● **Prompt 1**: From the ConcurrentLinkedDeque tutorial, extract the passage from "In java, most" up to and including "use this class.".
● **Prompt 2**: Say whether each statement agrees with the ConcurrentLinkedDeque tutorial, answering yes or no and quoting the words that decide it: (a) The ConcurrentLinkedDeque class was introduced in Java 7. (b) When an operation can't be done right away, a non-blocking list waits until it can be done. (c) The example is built around three different tasks.

● **Source excerpt**:
** BEGIN **
ConcurrentLinkedDeque Example – Non-blocking Thread-safe List

In java, most used data structure is probably a list. A list has an undetermined number of elements and you can add, read, or remove the element of any position. Additionally, concurrent lists allow the various threads to add or remove elements in the list at a time without producing any data inconsistency. And non-blocking lists provide operations that, if the operation can’t be done immediately, lists throw an exception or return a null value, depending on the operation. Java 7 has introduced the ConcurrentLinkedDeque class that implements a non-blocking concurrent list and in this tutorial, we will learn to use this class.

ConcurrentLinkedDeque Example

In this example, we are going to implement an example with the following two different tasks:

1. One that adds data to a list in large amount
2. One that removes data from the same list in large amount

Let’s create the threads for each task.
** END **
● **Excerpted records**:
** BEGIN **
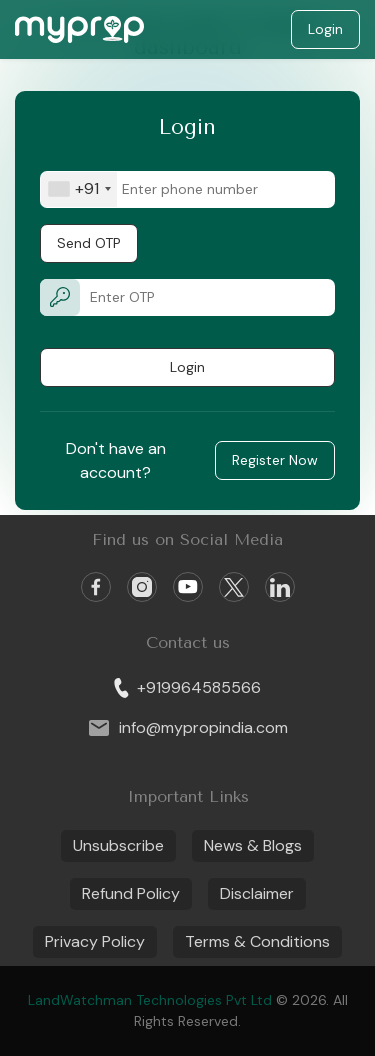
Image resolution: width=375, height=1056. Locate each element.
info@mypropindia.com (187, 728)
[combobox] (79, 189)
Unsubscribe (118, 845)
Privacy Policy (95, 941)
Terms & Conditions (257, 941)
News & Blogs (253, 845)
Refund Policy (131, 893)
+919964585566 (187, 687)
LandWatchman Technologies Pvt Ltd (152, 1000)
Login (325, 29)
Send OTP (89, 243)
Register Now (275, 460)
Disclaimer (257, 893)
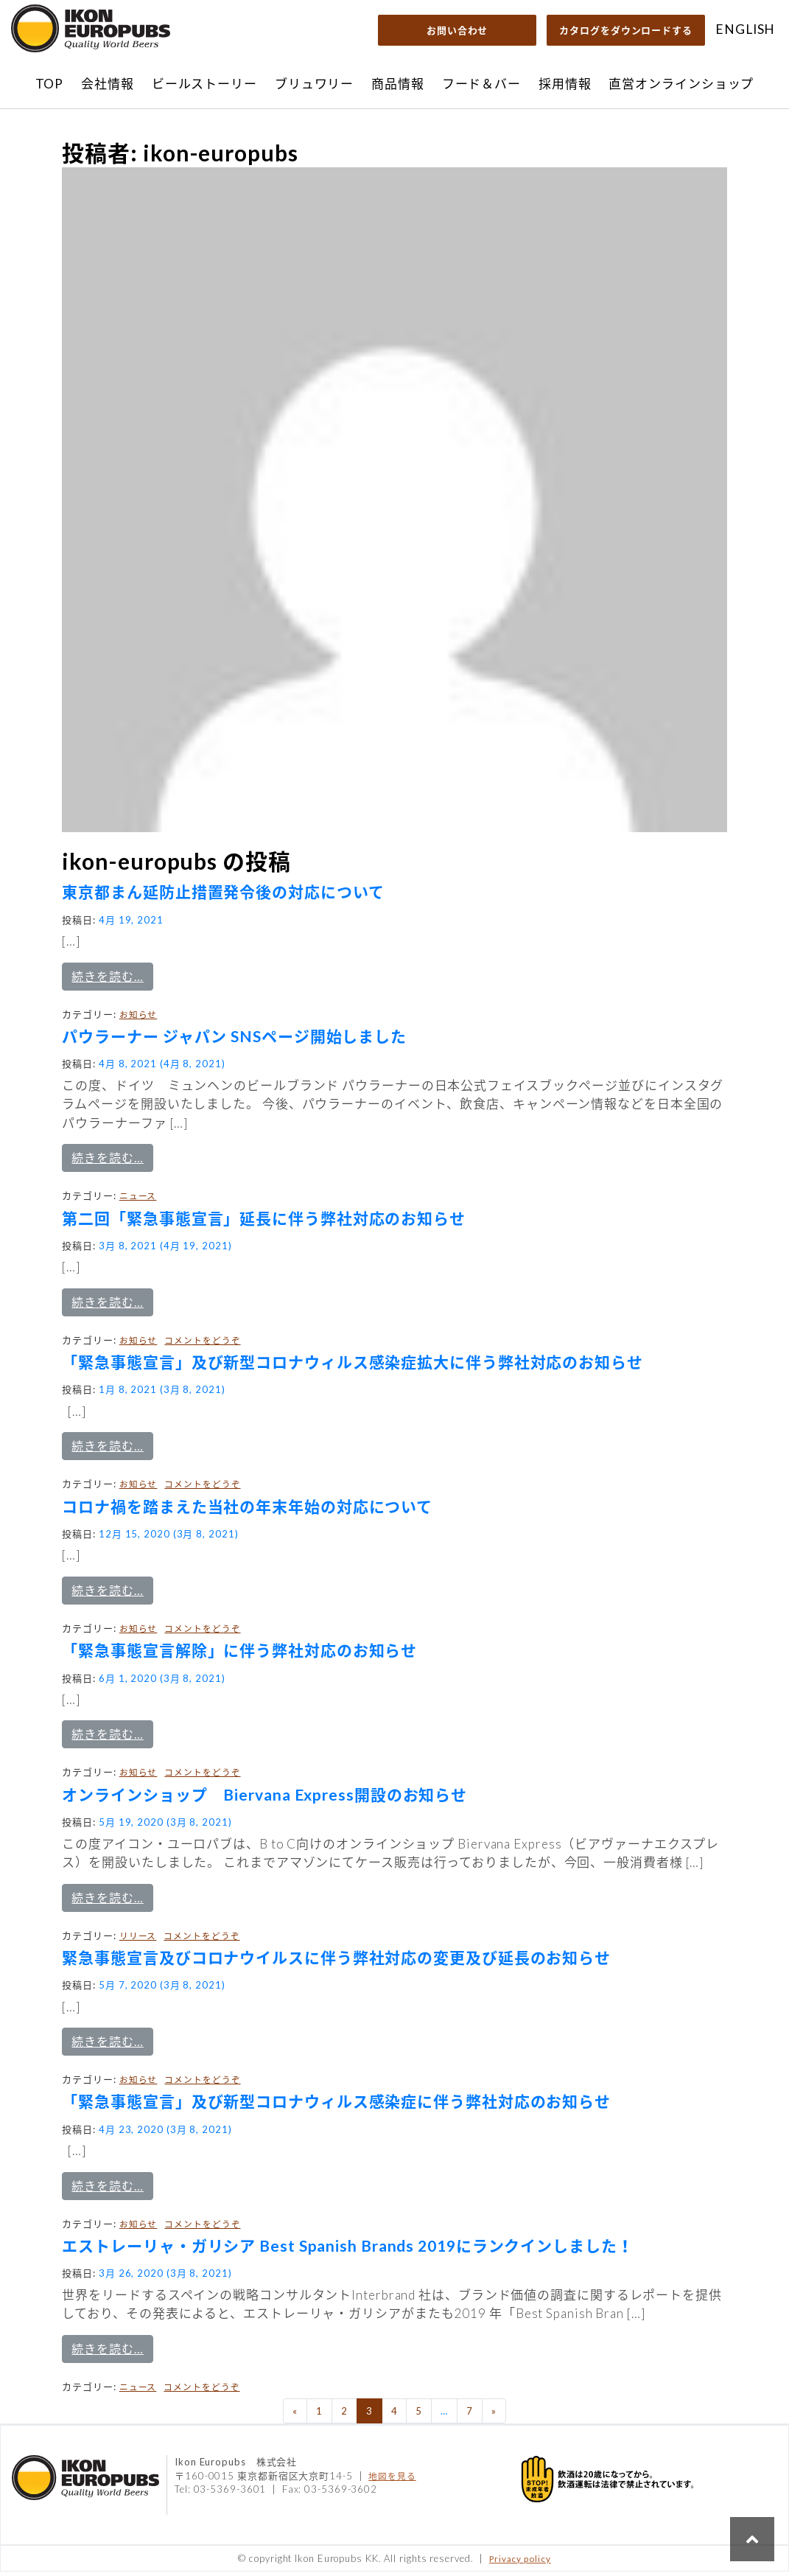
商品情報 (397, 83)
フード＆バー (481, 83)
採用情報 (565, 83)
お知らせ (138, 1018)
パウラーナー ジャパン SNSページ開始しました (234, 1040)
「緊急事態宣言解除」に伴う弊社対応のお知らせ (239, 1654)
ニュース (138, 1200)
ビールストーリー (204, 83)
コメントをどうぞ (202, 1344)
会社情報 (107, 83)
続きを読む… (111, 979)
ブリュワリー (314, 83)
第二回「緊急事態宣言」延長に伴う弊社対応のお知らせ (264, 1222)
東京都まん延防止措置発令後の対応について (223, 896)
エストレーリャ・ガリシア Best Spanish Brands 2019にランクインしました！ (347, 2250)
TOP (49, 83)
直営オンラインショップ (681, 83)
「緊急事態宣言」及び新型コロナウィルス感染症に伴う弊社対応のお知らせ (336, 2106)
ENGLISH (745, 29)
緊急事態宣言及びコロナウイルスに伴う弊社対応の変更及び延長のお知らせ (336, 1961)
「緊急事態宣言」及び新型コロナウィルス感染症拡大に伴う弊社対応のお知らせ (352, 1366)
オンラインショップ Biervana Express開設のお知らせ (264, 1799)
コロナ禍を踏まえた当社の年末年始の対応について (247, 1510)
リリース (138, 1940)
** END **
** BEGIN **
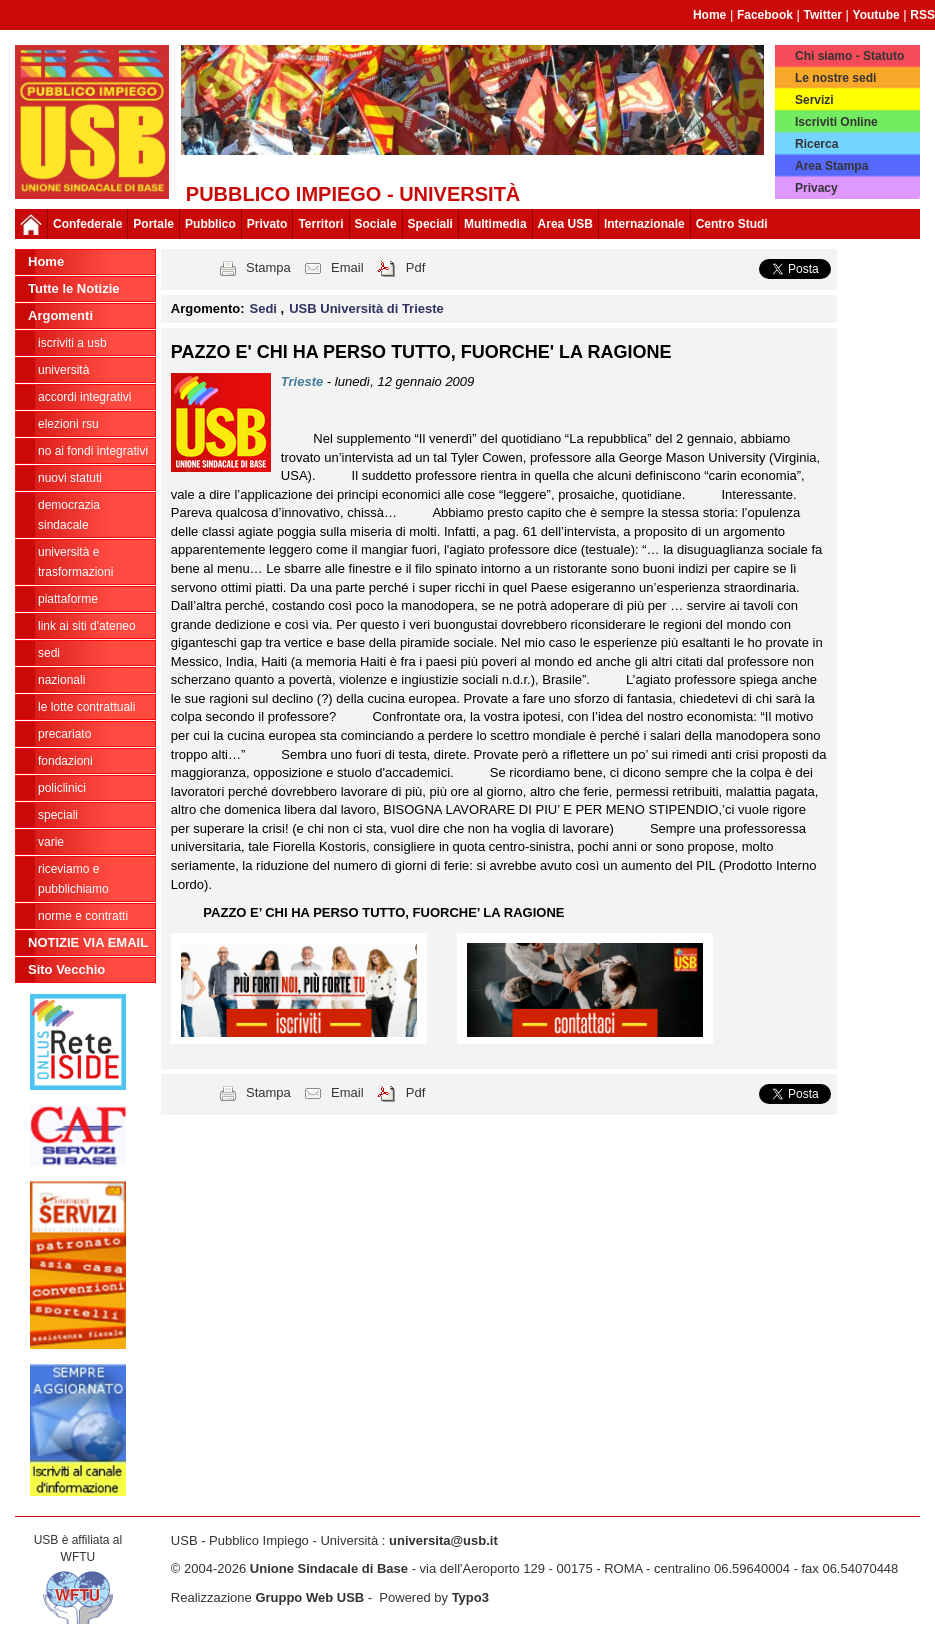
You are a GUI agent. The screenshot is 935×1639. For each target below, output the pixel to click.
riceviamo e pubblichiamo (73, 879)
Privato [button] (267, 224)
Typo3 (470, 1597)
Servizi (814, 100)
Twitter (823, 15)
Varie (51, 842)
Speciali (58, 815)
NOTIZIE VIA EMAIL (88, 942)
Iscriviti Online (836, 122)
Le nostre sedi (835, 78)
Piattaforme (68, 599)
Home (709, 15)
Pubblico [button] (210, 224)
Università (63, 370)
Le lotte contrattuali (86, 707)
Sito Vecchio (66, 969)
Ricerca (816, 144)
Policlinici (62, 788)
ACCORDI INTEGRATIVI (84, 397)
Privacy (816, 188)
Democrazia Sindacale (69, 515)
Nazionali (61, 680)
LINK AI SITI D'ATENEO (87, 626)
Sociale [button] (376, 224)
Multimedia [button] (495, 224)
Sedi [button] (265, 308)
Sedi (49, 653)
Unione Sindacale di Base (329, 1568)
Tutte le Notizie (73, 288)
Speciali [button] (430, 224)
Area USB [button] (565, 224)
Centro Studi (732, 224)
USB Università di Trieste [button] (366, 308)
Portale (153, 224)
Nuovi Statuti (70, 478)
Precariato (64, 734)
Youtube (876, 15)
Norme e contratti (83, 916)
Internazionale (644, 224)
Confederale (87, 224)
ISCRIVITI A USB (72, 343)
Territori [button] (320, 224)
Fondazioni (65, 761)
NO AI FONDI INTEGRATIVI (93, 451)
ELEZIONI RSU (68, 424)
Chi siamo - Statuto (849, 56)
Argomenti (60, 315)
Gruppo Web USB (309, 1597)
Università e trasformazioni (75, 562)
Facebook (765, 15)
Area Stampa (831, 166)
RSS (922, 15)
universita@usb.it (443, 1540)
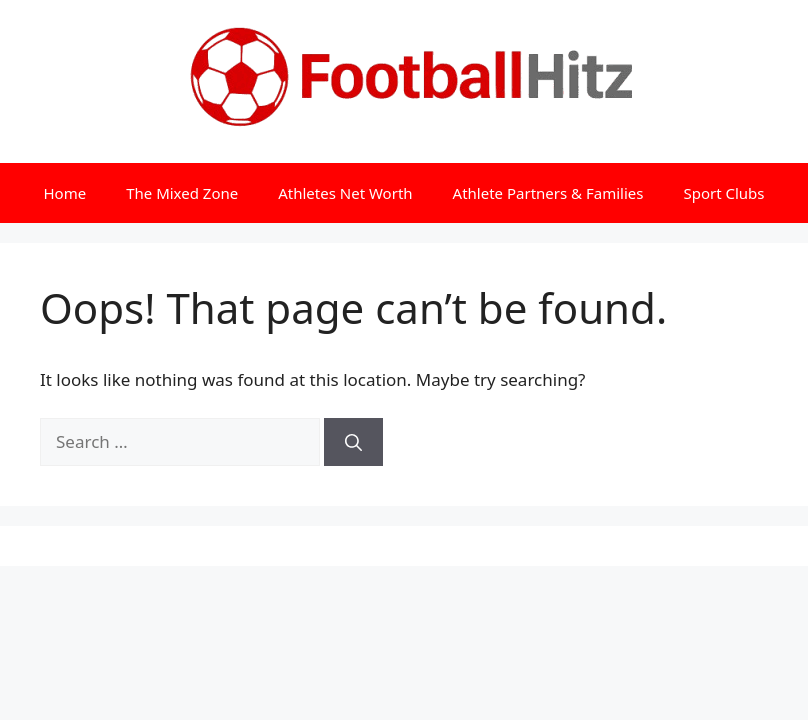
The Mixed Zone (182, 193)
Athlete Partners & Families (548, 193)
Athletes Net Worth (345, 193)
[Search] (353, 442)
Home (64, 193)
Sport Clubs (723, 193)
** END **
● **Exercise output 1**:
In java, most used data structure is probably a list. A list has an undetermined number of elements and you can add, read, or remove the element of any position. Additionally, concurrent lists allow the various threads to add or remove elements in the list at a time without producing any data inconsistency. And non-blocking lists provide operations that, if the operation can’t be done immediately, lists throw an exception or return a null value, depending on the operation. Java 7 has introduced the ConcurrentLinkedDeque class that implements a non-blocking concurrent list and in this tutorial, we will learn to use this class.

● **Exercise output 2**:
(a) Yes: "Java 7 has introduced the ConcurrentLinkedDeque class"
(b) No: "lists throw an exception or return a null value, depending on the operation"
(c) No: "the following two different tasks"